The NPTL library focused on two things but a third thing came along so it is usually considered a part of NPTL. Those two things were embedding of threads into a process structure and futexes. The additional third thing was TLS, which is not directly required by NPTL but the whole NPTL userland library depends on it. Those improvements yielded in much improved performance and standards conformance. NPTL is a standard threading library in Linux® systems these days.
The FreeBSD Linuxulator implementation approaches the NPTL in three main areas. The TLS, futexes and PID mangling, which is meant to simulate the Linux® threads. Further sections describe each of these areas.
These sections deal with the way Linux® threads are managed and how we simulate that in FreeBSD.

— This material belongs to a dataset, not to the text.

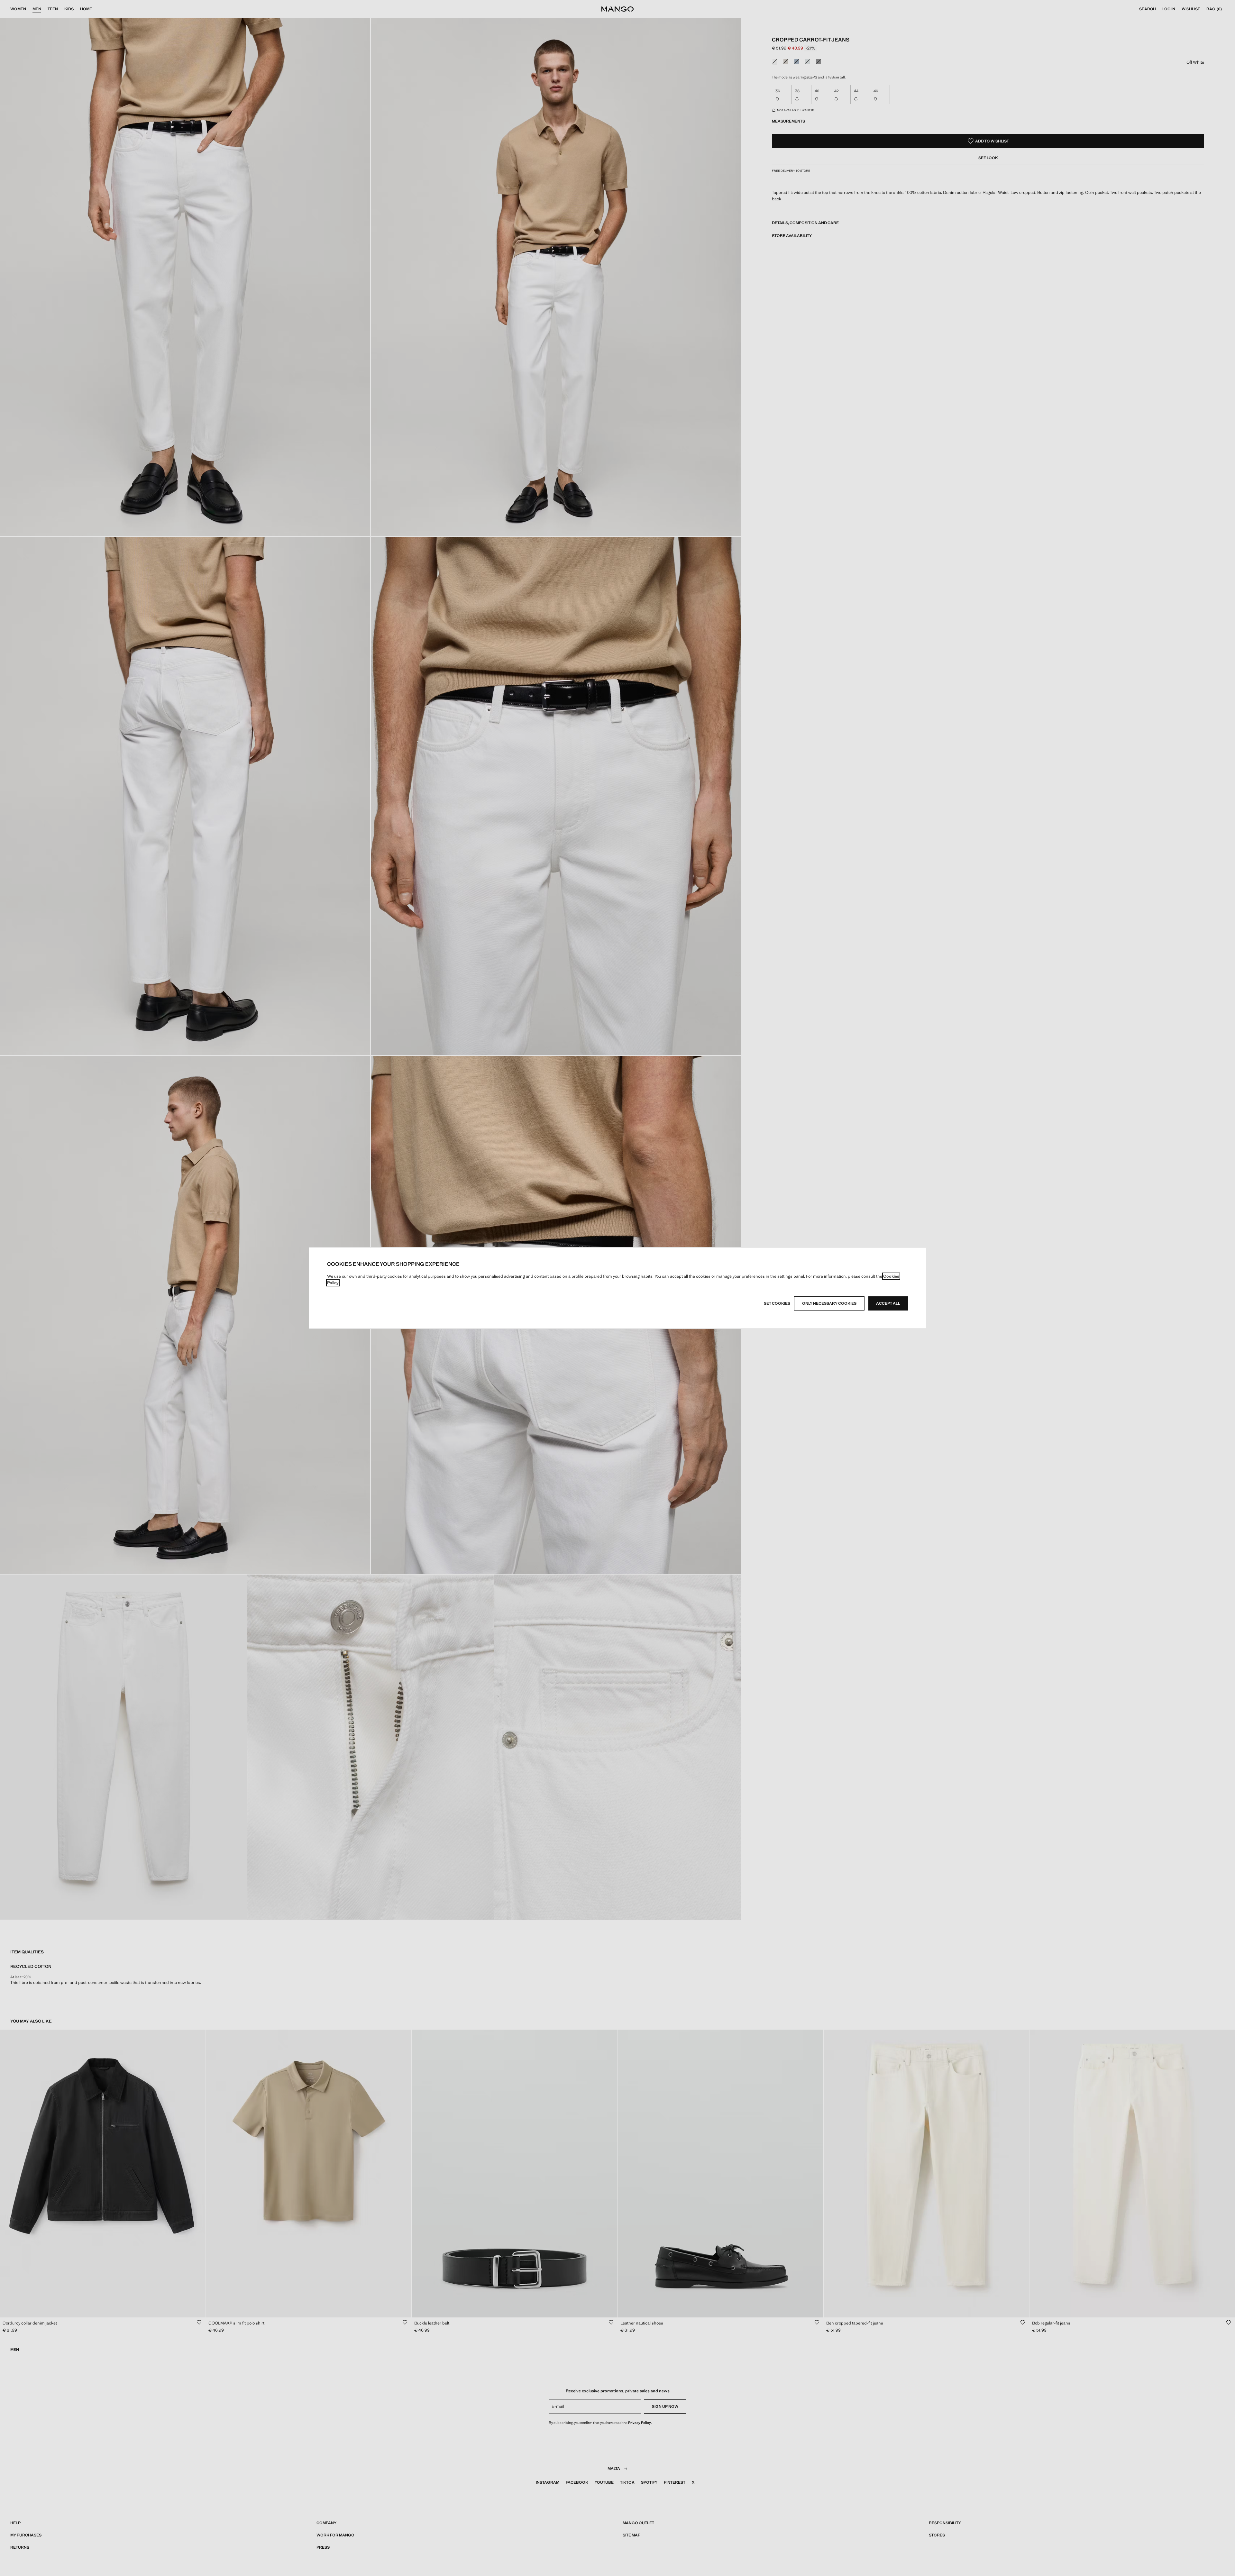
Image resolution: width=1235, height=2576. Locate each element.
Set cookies (777, 1303)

The Linux® emulation layer in FreeBSD supports runtime setting of
the emulated version. This is done via sysctl(8), namely
compat.linux.osrelease
, which is set to 2.4.2 by
default (as of April 2007) and with all Linux® versions up to 2.6
it just determined what uname(1) outputs. It is different with
2.6 emulation where setting this sysctl(8) affects runtime
behaviour of the emulation layer. When set to 2.6.x it sets the
value of linux_use_linux26
while setting to
something else keeps it unset. This variable (plus per-prison
variables of the very same kind) determines whether 2.6
infrastructure (mainly PID mangling) is used in the code or not.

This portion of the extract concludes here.